Elbette kötü senaryoları da unutmamak lazım. Hiç kimse zam talebinin ardından net ve sert bir “hayır” yanıtını almak istemez elbette. Yöneticinize farklı alternatiflerle gidebilirsiniz. Somut bir örnekle anlatalım. Zam istediniz ve şirket bütçesi gereği talebini reddedildi. O zaman daha küçük bir şey isteme hakkınız olabilir. Örneğin haftanın bir günü evden çalışmayı talep edebilirsiniz. Yöneticiniz maaş zammı gibi büyük bir talebe hayır dedikten sonra ondan daha küçük taleplere sıcak bakabilir. Bu nedenle siz zam olmaması ihtimaline karşı bir b planı oluşturabilirsiniz.
Evet, bu kimimiz için hiç kolay olmayabilir. Hatta yukarıda da sözünü etmiştik. Ancak e-posta yoluyla zam istemek, yüz yüze zam istemeye oranla çok daha az bir etki oluşturabilir. Yüz yüze, mimiklerle, kendinden emin bir tavırla bu konuşmayı yapmak karşı tarafta daha olumlu bir etki oluşturabilir.

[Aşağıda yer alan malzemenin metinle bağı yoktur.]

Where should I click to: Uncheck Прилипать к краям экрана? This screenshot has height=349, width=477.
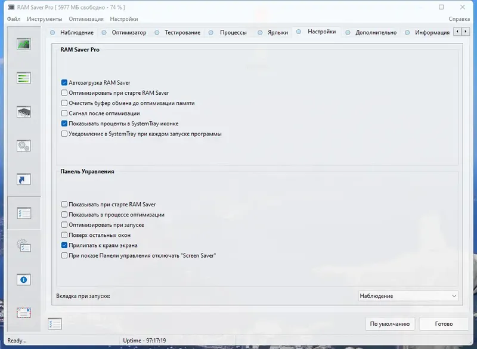64,245
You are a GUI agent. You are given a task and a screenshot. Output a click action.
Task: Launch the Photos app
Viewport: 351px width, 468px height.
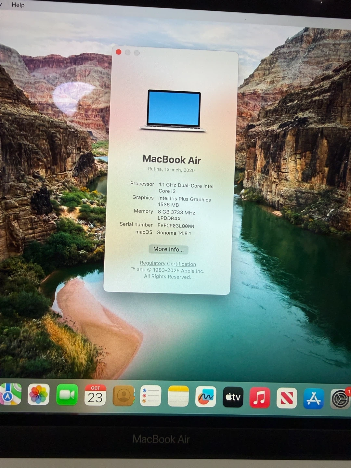coord(39,395)
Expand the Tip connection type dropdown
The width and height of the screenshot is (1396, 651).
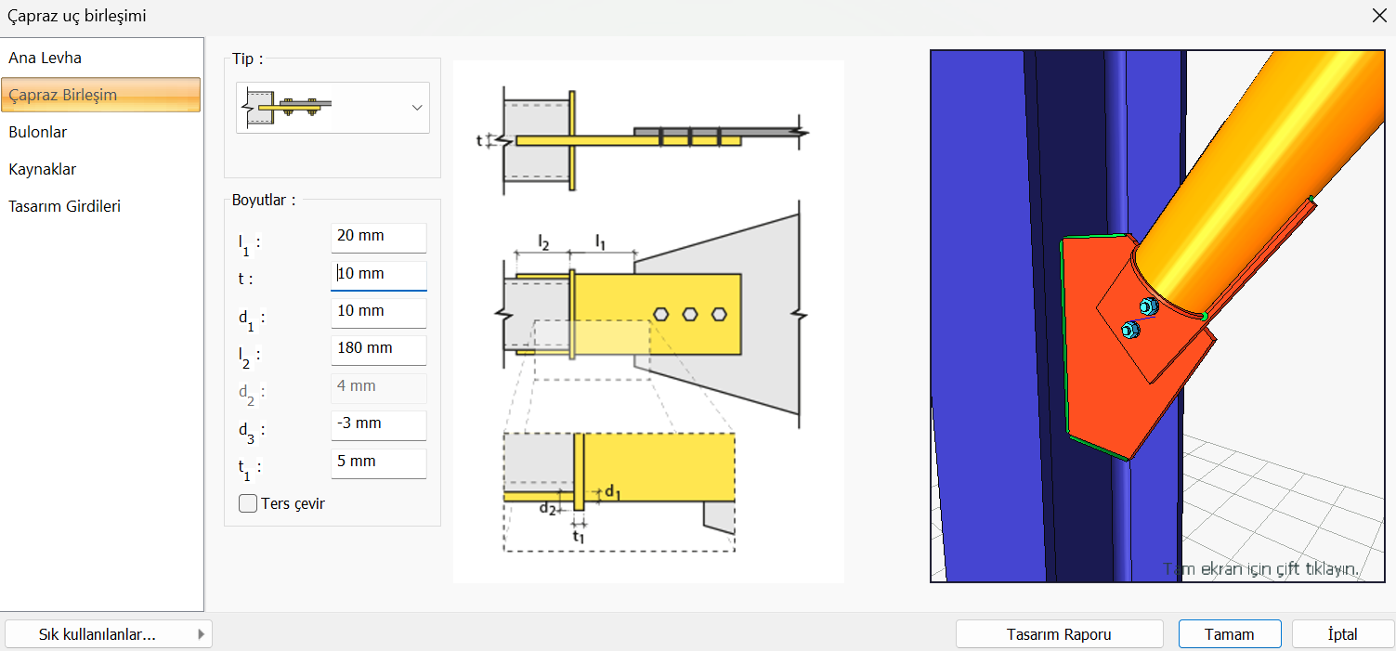416,108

Bunu kimse sevmez. Eğer maaşıma zam yapmazsanız ben de bu işyerinden çekip giderim tadında bir tavır sergilemeniz şüphesiz ki sizin menfaatinize olmayacaktır. Şunu unutmamak gerekir ki her çalışan için işyeri, her işyeri için de yeni bir çalışan bulunur. Kimse kimsenin son tercihi değildir. Profesyonel hayatta kimse vazgeçilmez değildir. Bu nedenle tehditkâr bir tavırdan kaçının. Daima pozitif olmaya ve gerginliğinizi belli etmemeye çalışın. Çalıştığınız şirkete olan bağlılığınızdan, işinizi ne kadar sevdiğinizden ya da ekibin bir parçası olmaktan ne kadar mutlu olduğunuzdan bahsedebilirsiniz. Çalışma hayatında yapacağımız onlarca konuşmadan sadece biri maaş zammıdır. Ancak yapılan konuşmanın içeriği ne olursa olsun takınılan tavır, daima sizin kalitenizi gösterecektir. Bir şirketten ayrılmaya dahi karar verseniz, giderken kendi çizginizi bozmadan gitmelisiniz çünkü kariyer yolculuğu uzun bir serüvendir ve bu serüvende birçok insanla yeniden karşılaşma olasılığınız vardır. Bu nedenle sebebi ne olursa olsun saygın bir duruş sizi daima yükseklere çıkaracaktır.